The new law, optimistically titled “Every Student Succeeds,” [Sorry you cannot hear me laughing through your computer] does not rid us of tests completely. It requires that each state develop its own system for testing students in three different grade levels. The scores must still be publicly reported and sorted by ethnicity, race, income, disability, and non-English speakers. It also allows states to include such factors as academic growth in one year, parental involvement in the schools, and access to challenging courses. It is not perfect either. But it does return a great deal of control to the states and local school districts. That is where the control should be.

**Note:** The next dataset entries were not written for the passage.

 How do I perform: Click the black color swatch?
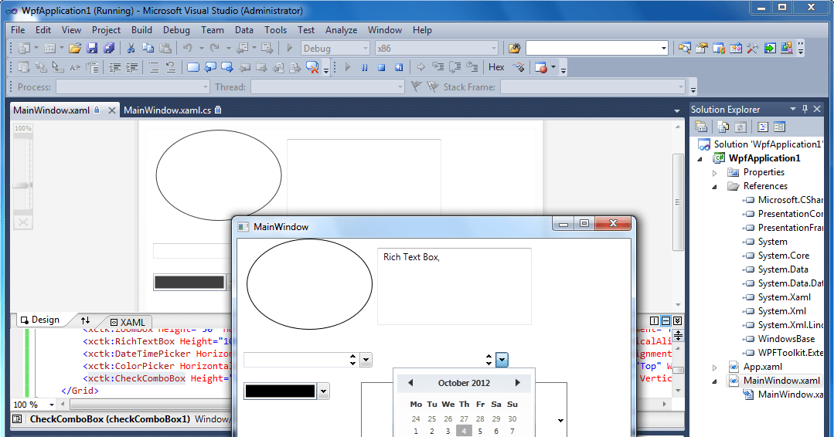pyautogui.click(x=280, y=391)
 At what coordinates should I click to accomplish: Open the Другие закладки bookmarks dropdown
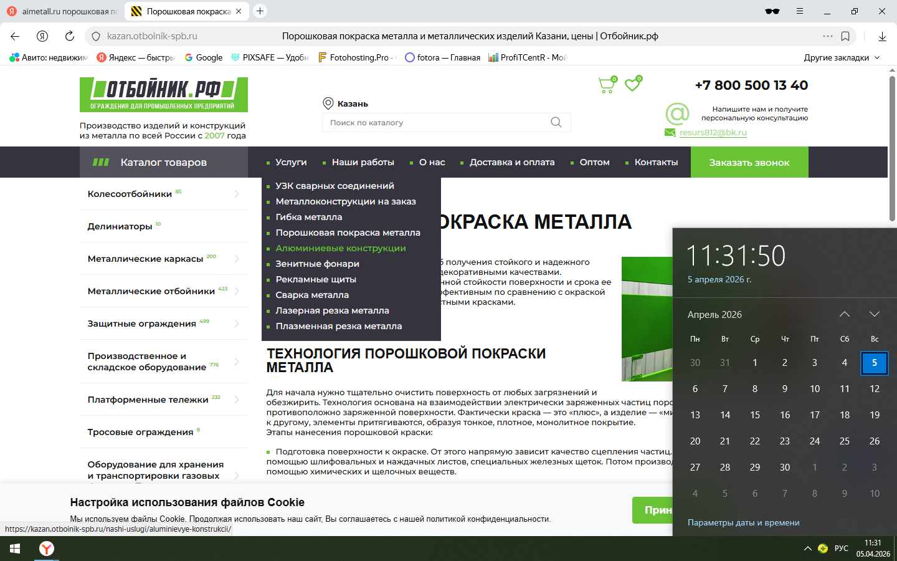click(842, 57)
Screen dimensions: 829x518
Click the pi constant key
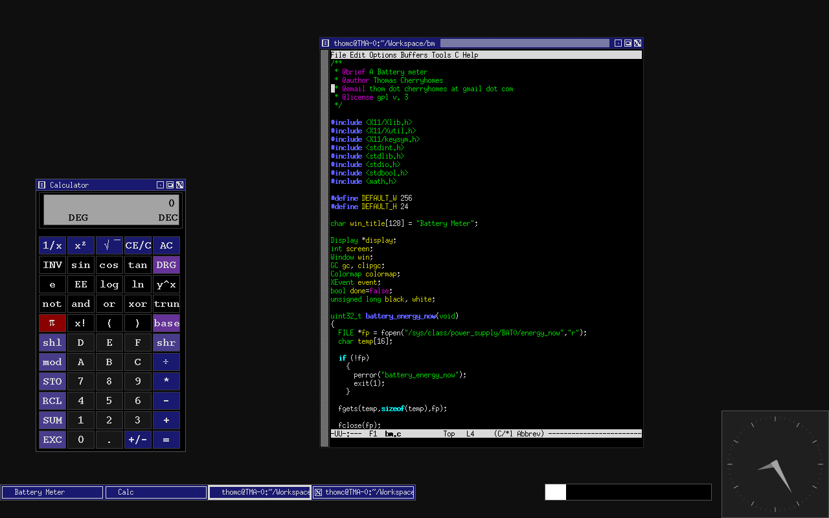[x=52, y=323]
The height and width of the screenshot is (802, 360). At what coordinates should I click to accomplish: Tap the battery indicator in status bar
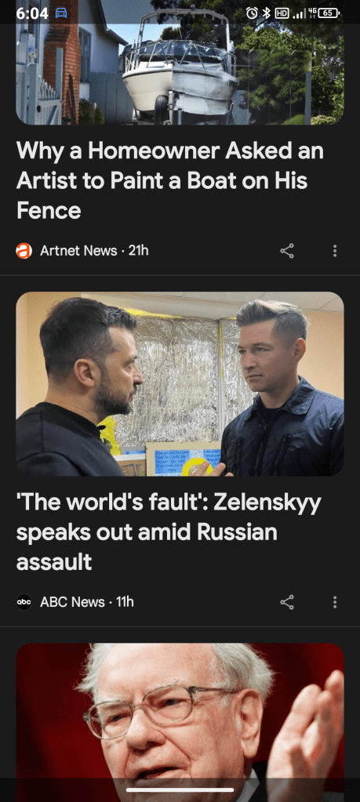coord(329,13)
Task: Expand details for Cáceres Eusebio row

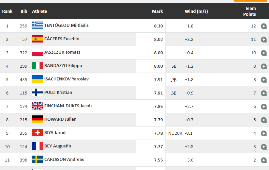Action: click(x=264, y=40)
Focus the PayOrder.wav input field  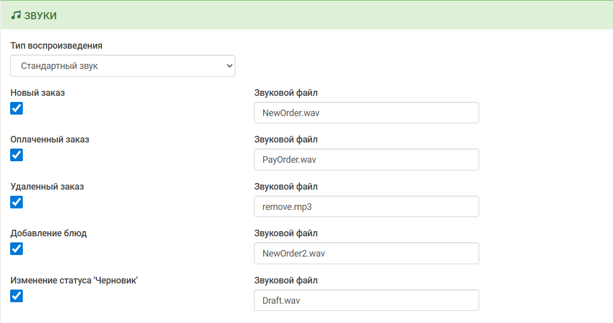click(366, 159)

Five years ago, I published a memoir about my teaching years from 1968 through 2008. It is called The Education of a 9781450250986_COVER.inddTeacher (Including Dirty Books and Pointed Looks.) It contains a glimpse into the pre-NCLB world of teaching students in public schools, and this book is still selling. In the preface I wrote:

“I believe it is instructive to remember such a time [1968-2002] before politicians looked for simple black-and-white numbers to describe whether schools were ‘working.’ Those lawmakers failed—as is often the case—to allocate money to cash-strapped schools so those schools could pay millions to buy tests and test evaluations in order to adhere to the law. That was the world I left when I retired from the public schools; unfortunately, that is the world my college students are inheriting. I felt it was important to give the future a glimpse of that pre-NCLB world. If educational policy history is any indication, with its ebb and flow of trends, NCLB too will pass.”

 

There is an old saying about revenge. Those who hurt you will eventually screw up themselves, and if you’re lucky, God will let you watch. While revenge is not on the top of my list here, I do feel fortunate that I was allowed to live to see the demise of NCLB.